WORK REQUEST: Retype, exactly as written, every line from the one containing "The width and height of the screenshot is (1517, 784)." through the last line of the records below, both included; skip the pictures.
◇ ◇ ◇ ◇ ◇ ◇ ◇
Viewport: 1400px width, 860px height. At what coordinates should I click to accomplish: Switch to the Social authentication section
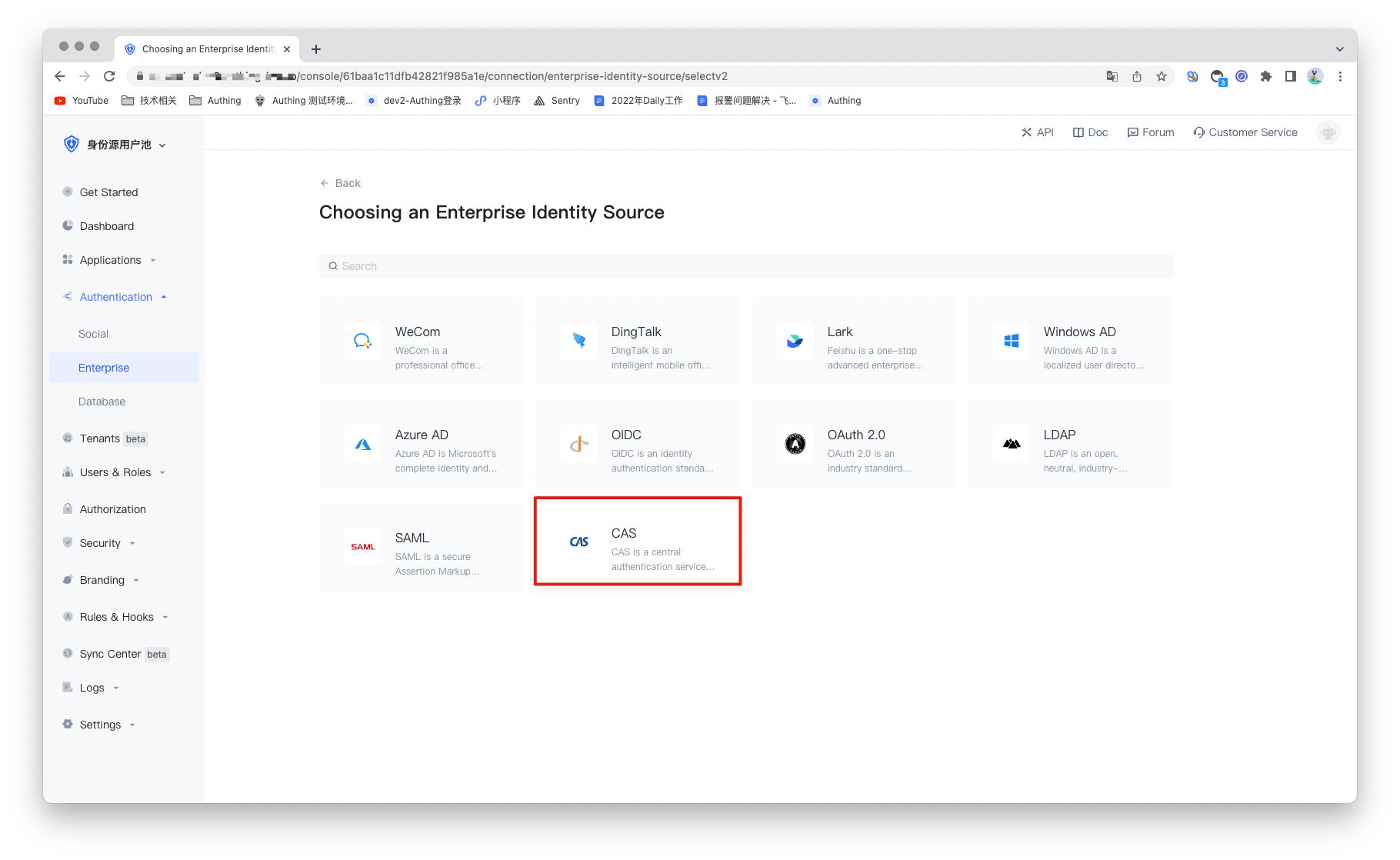pos(93,333)
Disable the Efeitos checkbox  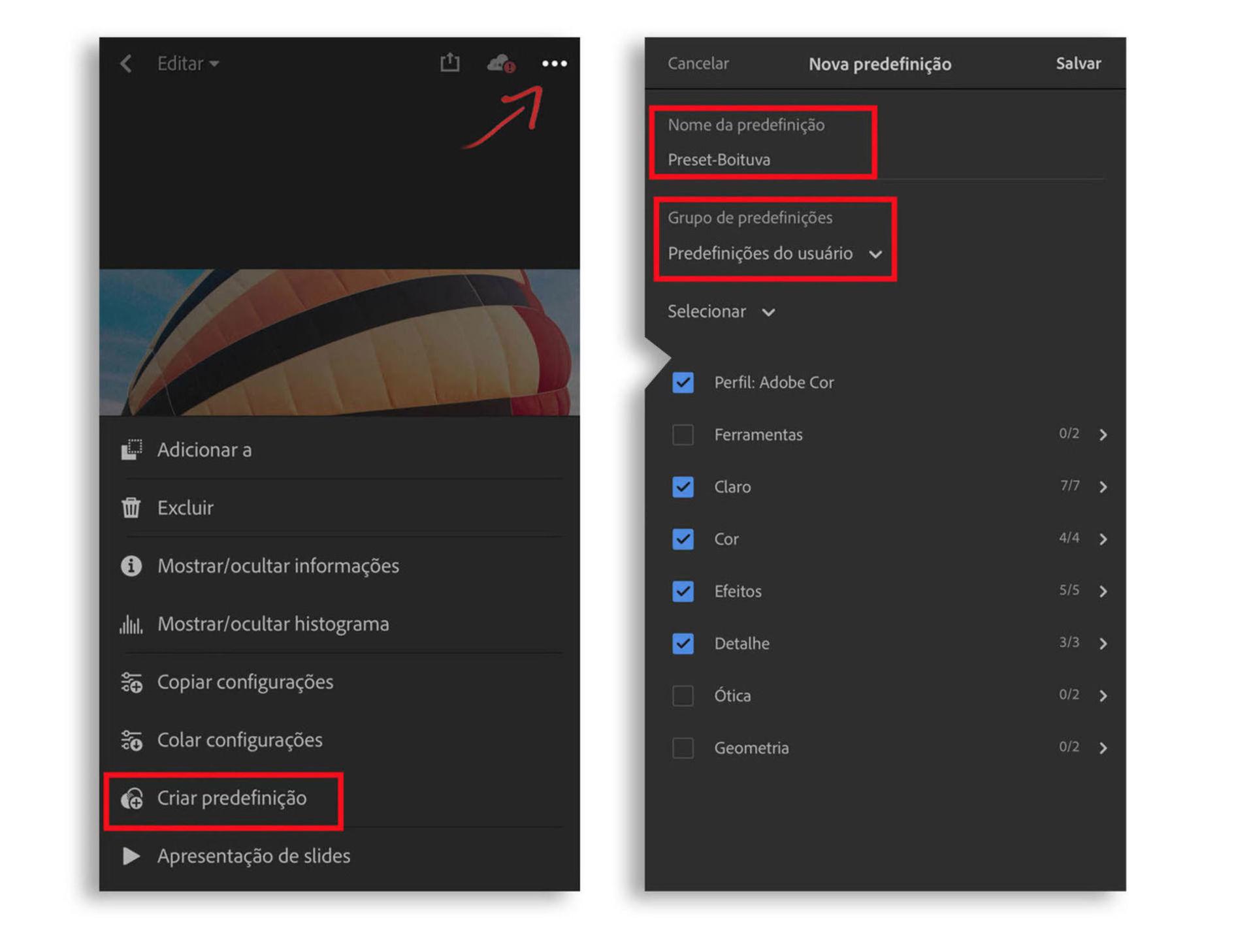[x=683, y=592]
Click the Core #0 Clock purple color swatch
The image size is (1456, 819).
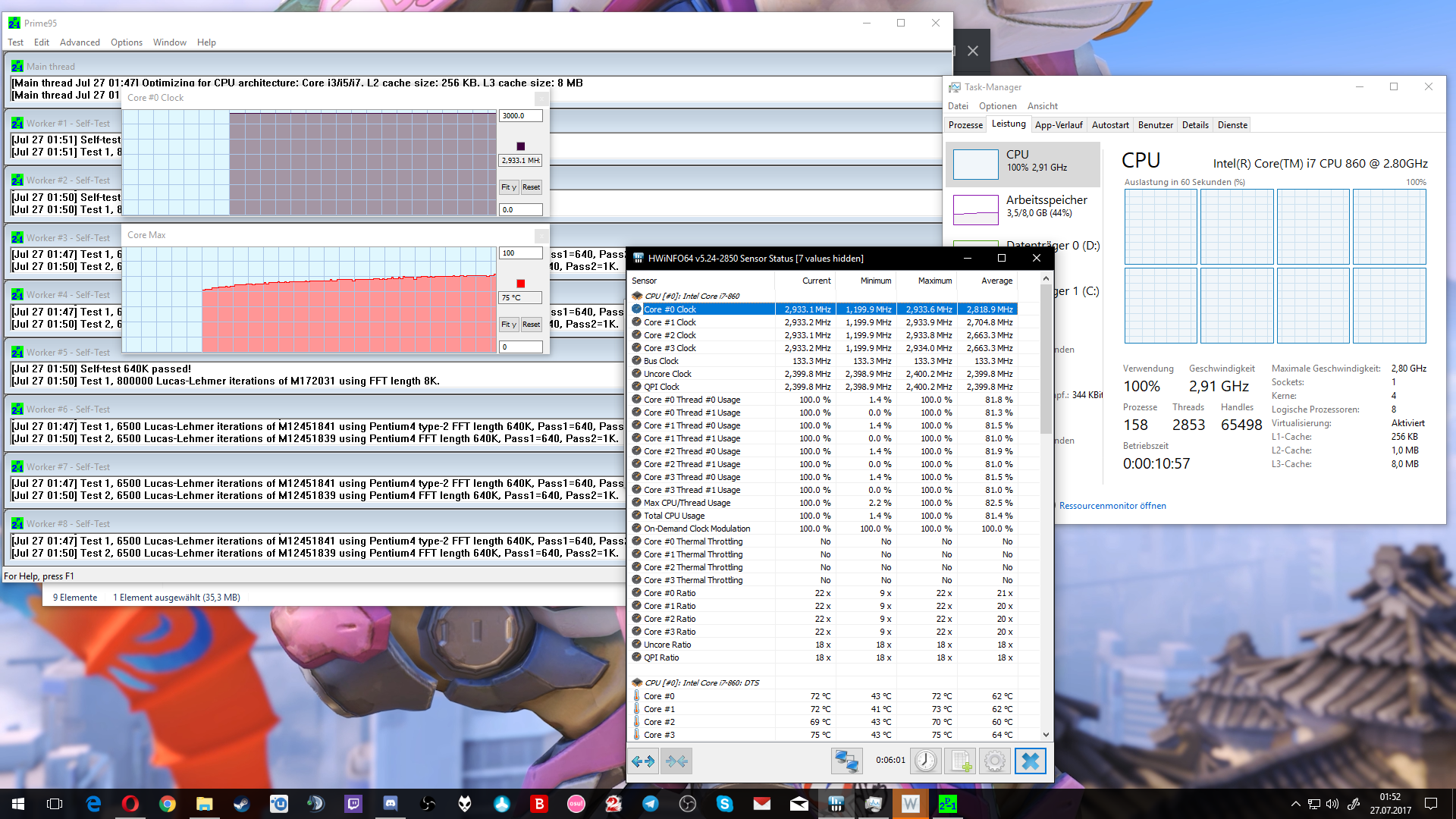click(x=520, y=146)
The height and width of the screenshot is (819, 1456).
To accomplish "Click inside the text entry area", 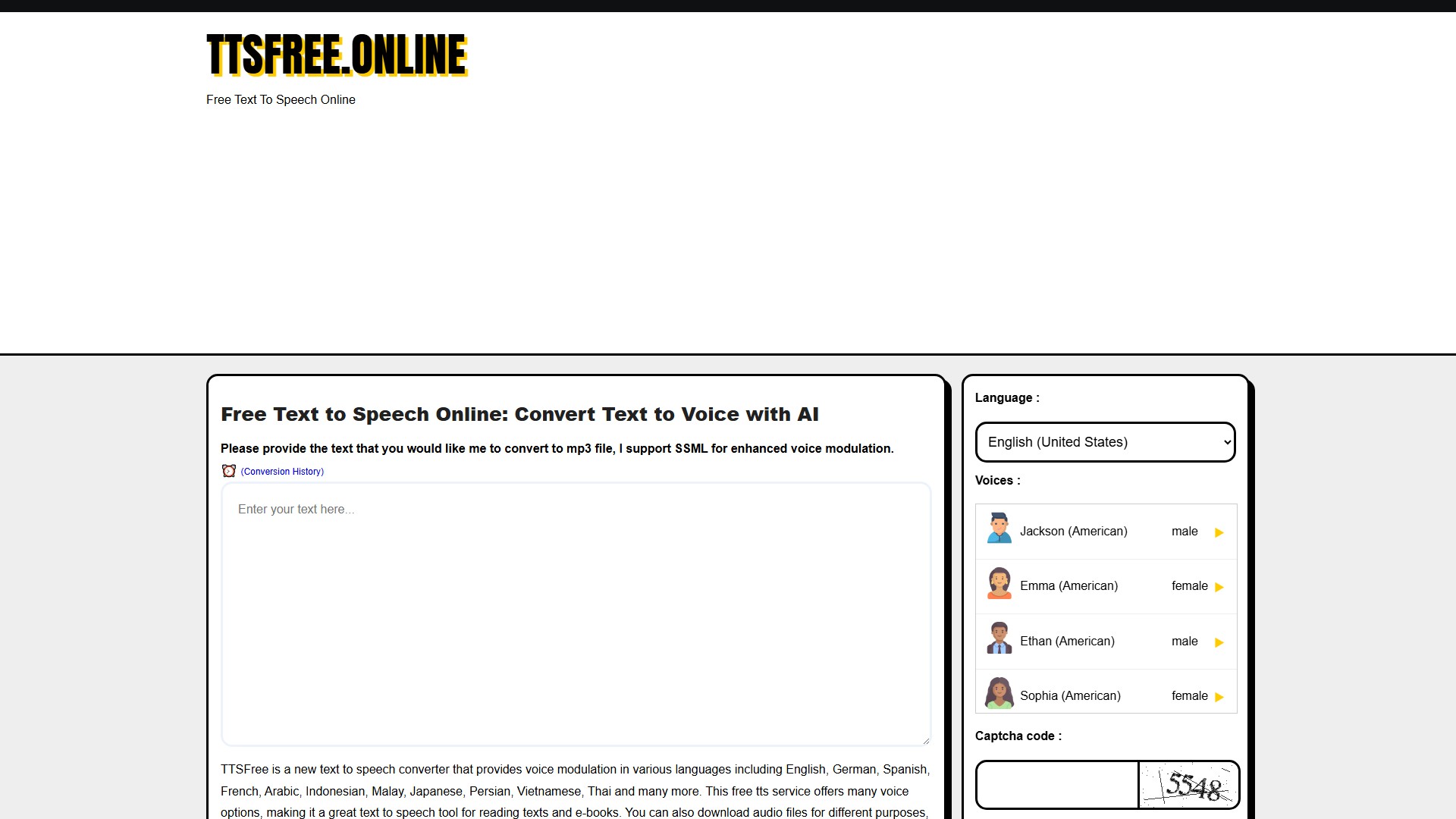I will pos(576,614).
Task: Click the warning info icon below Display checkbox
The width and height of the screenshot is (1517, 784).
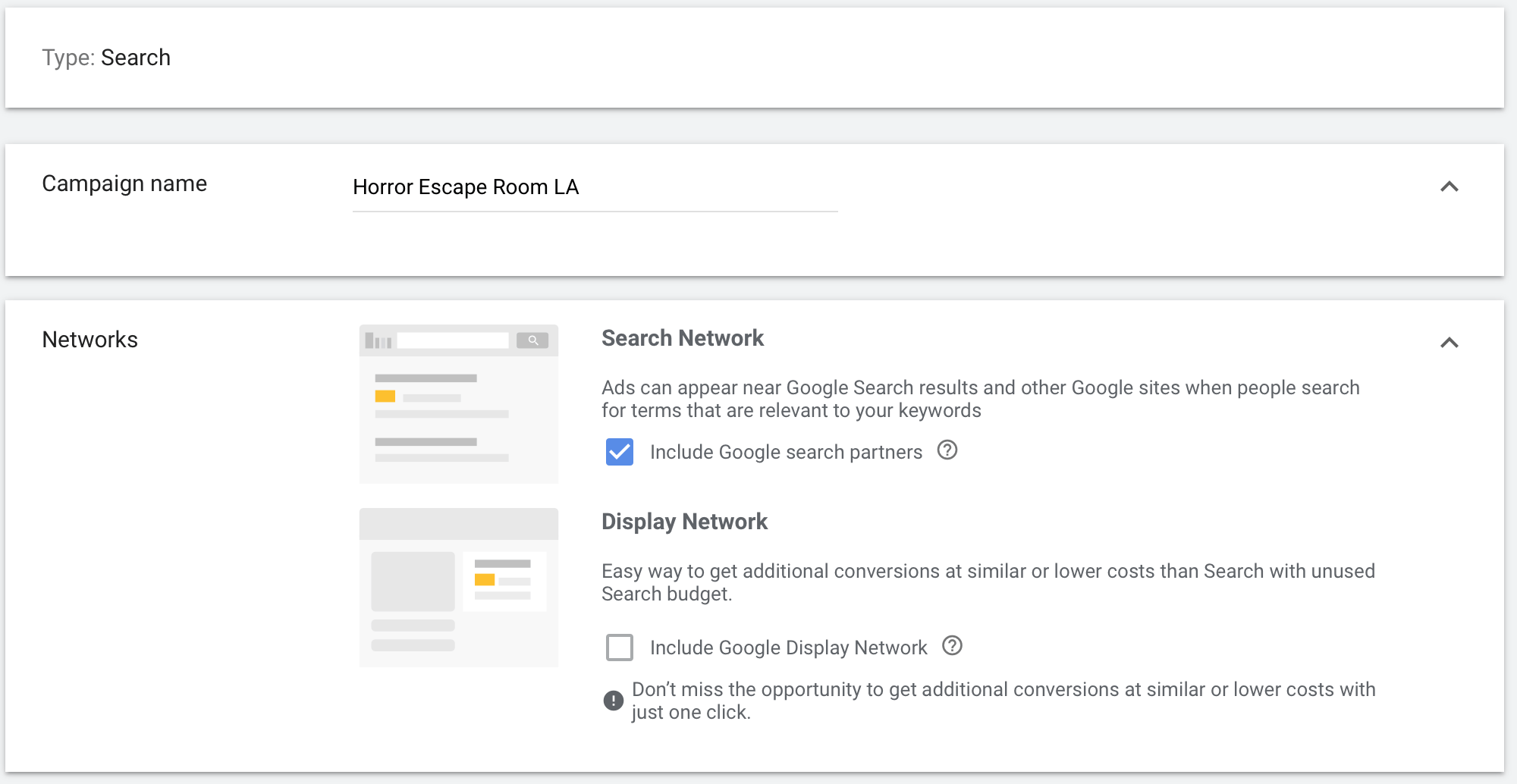Action: 613,699
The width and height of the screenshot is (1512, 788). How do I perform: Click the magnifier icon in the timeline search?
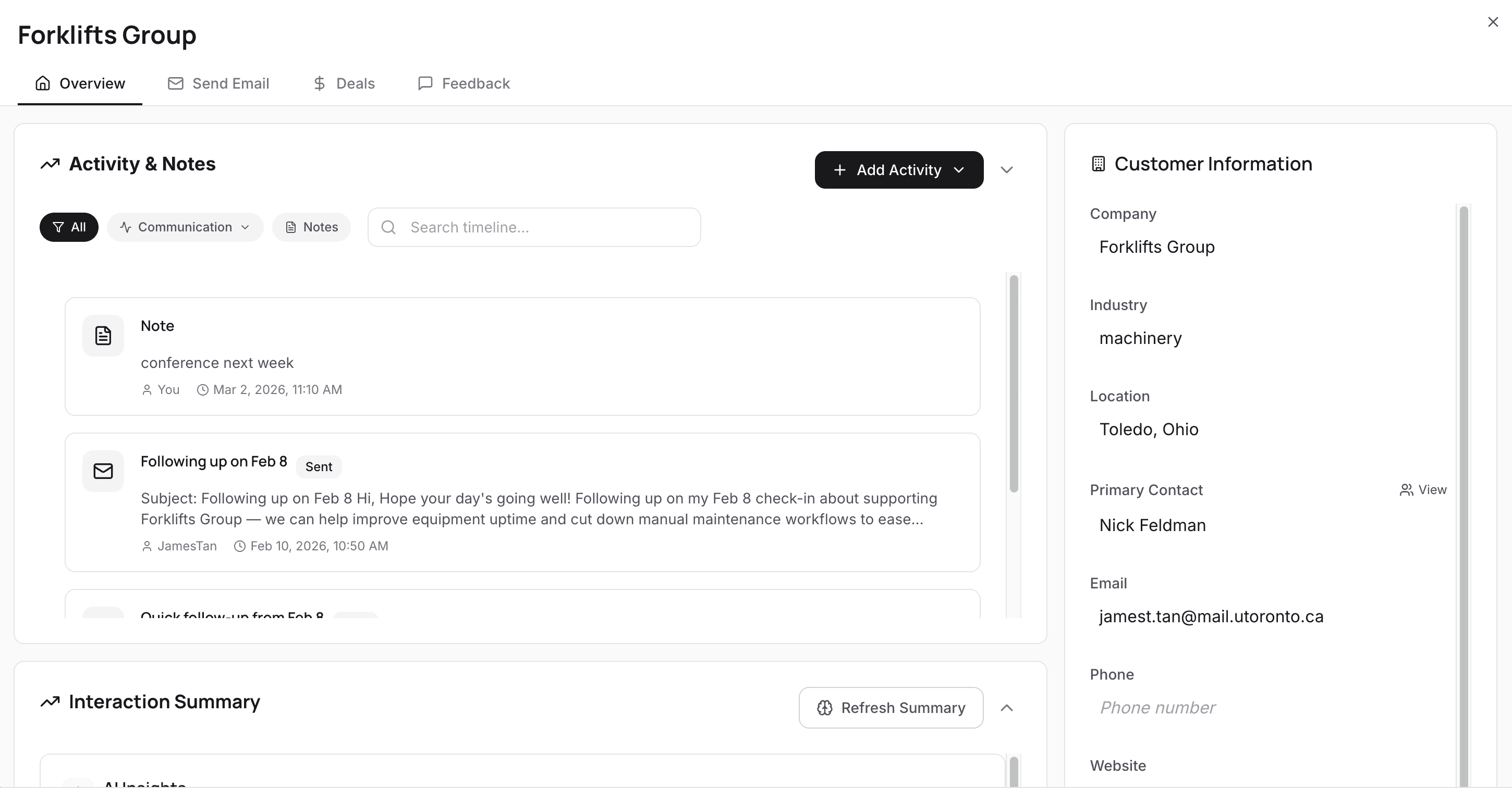click(388, 227)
◇ ◇ ◇ ◇ ◇ ◇ ◇
COMPLETED TASK:
The width and height of the screenshot is (1517, 784).
Action: 613,699
The width and height of the screenshot is (1512, 788). How do I perform: Click the magnifier icon in the timeline search?
click(388, 227)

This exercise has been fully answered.